- _TASK DESCRIPTION_
In the listing below, find the line with "507-5027 (111, 2096)" and the line with "Elfogadom (81, 2556)". Repeat those two lines and all lines between them exactly.

*** Opening RECORD EXCERPTS ***

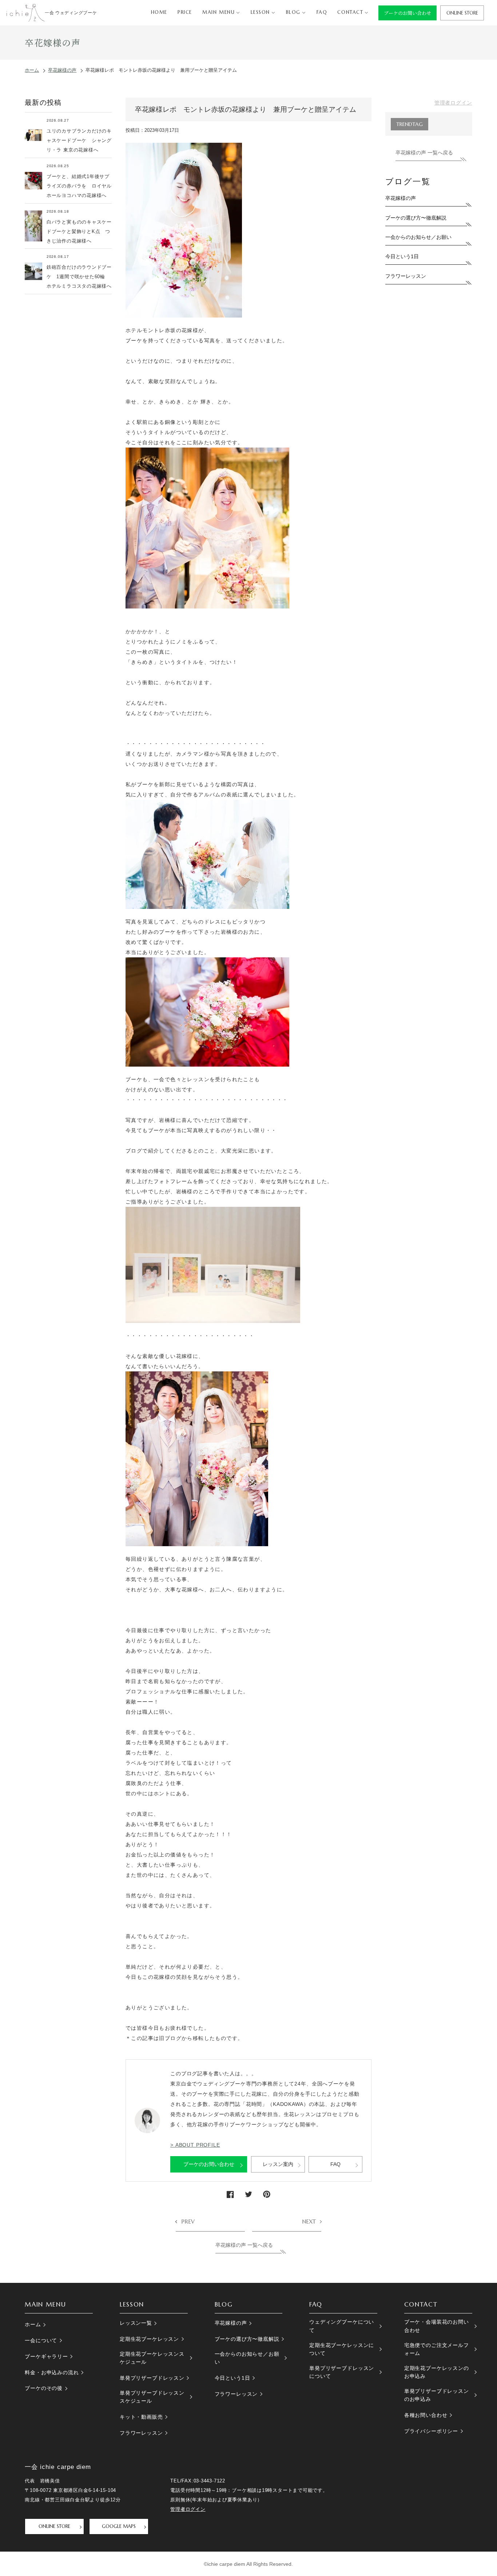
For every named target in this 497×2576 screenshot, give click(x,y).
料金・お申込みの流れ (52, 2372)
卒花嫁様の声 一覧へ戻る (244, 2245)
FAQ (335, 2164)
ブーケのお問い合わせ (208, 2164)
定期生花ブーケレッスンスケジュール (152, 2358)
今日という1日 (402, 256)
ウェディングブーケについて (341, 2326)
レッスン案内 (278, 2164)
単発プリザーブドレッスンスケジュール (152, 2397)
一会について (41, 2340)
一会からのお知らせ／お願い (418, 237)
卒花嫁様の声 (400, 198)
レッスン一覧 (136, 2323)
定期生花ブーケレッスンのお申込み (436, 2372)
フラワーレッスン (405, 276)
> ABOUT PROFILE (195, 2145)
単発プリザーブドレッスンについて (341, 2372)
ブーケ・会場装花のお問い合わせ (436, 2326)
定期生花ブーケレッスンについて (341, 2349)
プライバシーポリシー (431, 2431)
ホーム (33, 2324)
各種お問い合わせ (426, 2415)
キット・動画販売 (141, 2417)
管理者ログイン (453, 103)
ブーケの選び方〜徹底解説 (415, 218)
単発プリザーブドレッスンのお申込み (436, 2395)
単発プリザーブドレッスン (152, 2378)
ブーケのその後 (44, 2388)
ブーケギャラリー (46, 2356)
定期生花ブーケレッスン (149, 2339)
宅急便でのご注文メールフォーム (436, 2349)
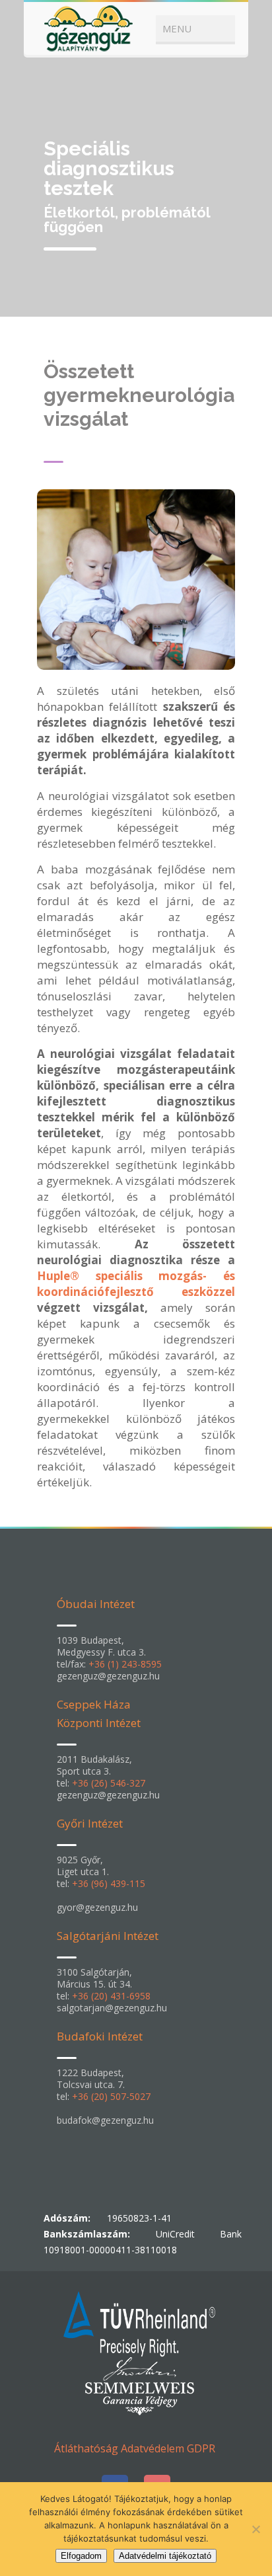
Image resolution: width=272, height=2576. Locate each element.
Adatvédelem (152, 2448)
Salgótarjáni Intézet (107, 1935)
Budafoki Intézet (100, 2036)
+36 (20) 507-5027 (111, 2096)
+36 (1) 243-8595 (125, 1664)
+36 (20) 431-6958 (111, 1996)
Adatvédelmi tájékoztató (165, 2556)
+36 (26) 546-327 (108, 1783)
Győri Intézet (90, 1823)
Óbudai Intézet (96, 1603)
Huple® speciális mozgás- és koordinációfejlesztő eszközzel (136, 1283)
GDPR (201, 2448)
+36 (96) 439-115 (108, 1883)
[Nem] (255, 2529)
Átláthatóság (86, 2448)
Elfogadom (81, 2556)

*** Closing RECORD EXCERPTS ***
*** Opening RECORD EXCERPTS ***

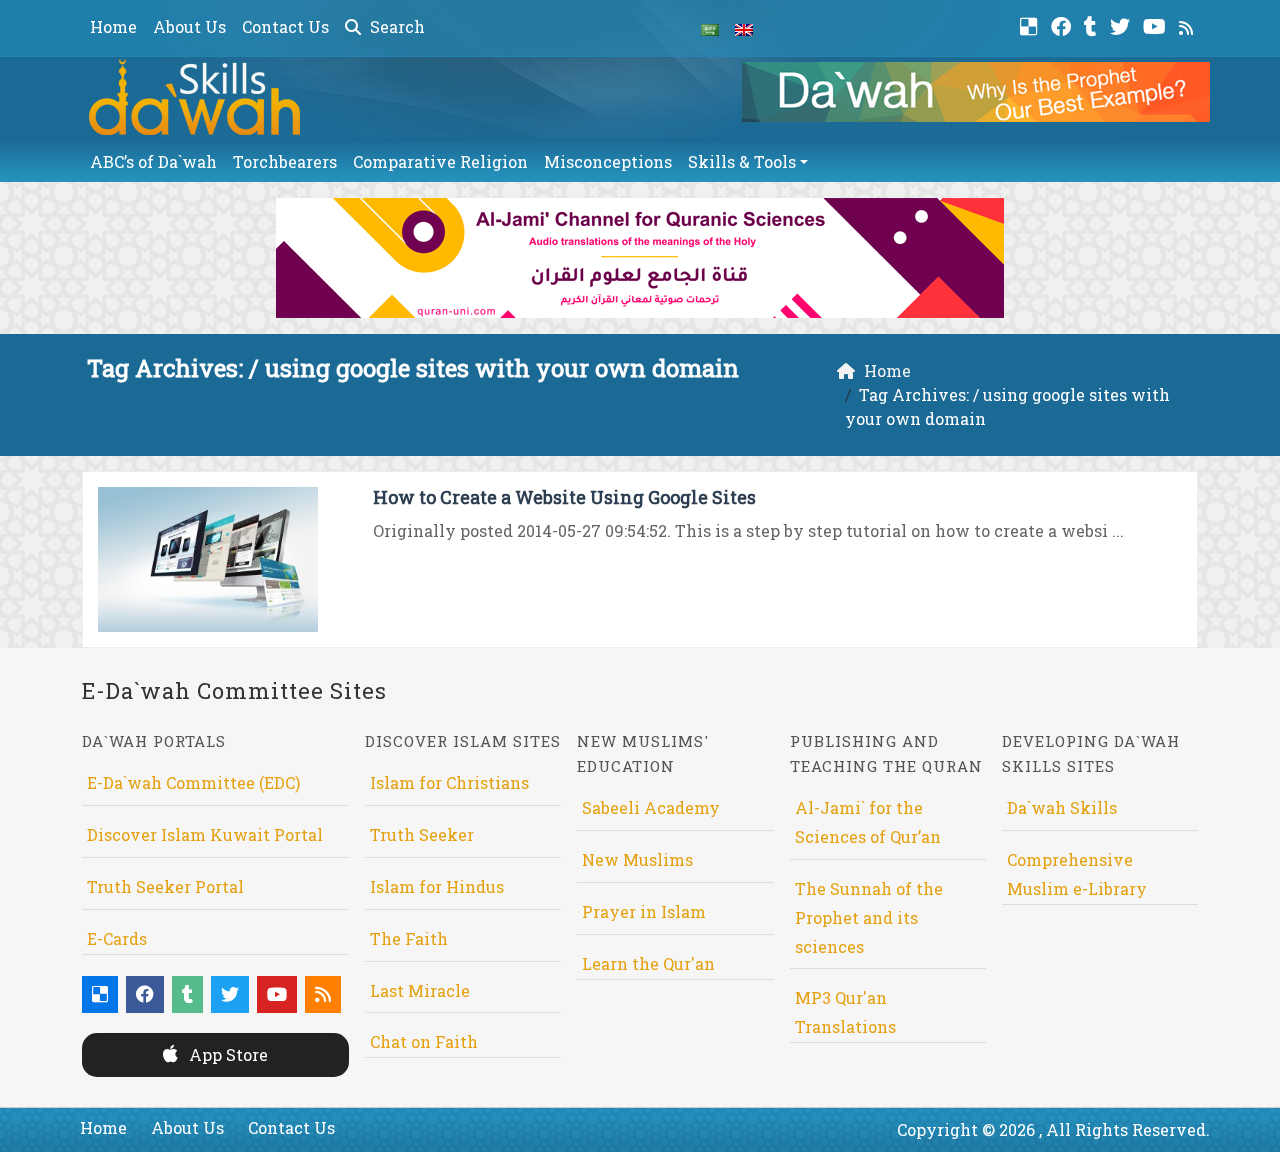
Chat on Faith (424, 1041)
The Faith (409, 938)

*** Closing RECORD EXCERPTS ***
*** Opening RECORD EXCERPTS ***

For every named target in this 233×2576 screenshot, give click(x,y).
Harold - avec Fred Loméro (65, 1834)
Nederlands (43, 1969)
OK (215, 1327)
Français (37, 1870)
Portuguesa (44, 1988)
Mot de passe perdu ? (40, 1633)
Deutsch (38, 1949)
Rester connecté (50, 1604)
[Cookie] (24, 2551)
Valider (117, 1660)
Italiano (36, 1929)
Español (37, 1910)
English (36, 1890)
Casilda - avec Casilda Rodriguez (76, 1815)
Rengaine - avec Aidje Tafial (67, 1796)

*** Closing RECORD EXCERPTS ***

- _ANSWER SPACE_
+36 (20) 507-5027 (111, 2096)
+36 (1) 243-8595 (125, 1664)
+36 (20) 431-6958 (111, 1996)
Adatvédelmi tájékoztató (165, 2556)
+36 (26) 546-327 (108, 1783)
Győri Intézet (90, 1823)
Óbudai Intézet (96, 1603)
Huple® speciális mozgás- és koordinációfejlesztő eszközzel (136, 1283)
GDPR (201, 2448)
+36 (96) 439-115 (108, 1883)
[Nem] (255, 2529)
Átláthatóság (86, 2448)
Elfogadom (81, 2556)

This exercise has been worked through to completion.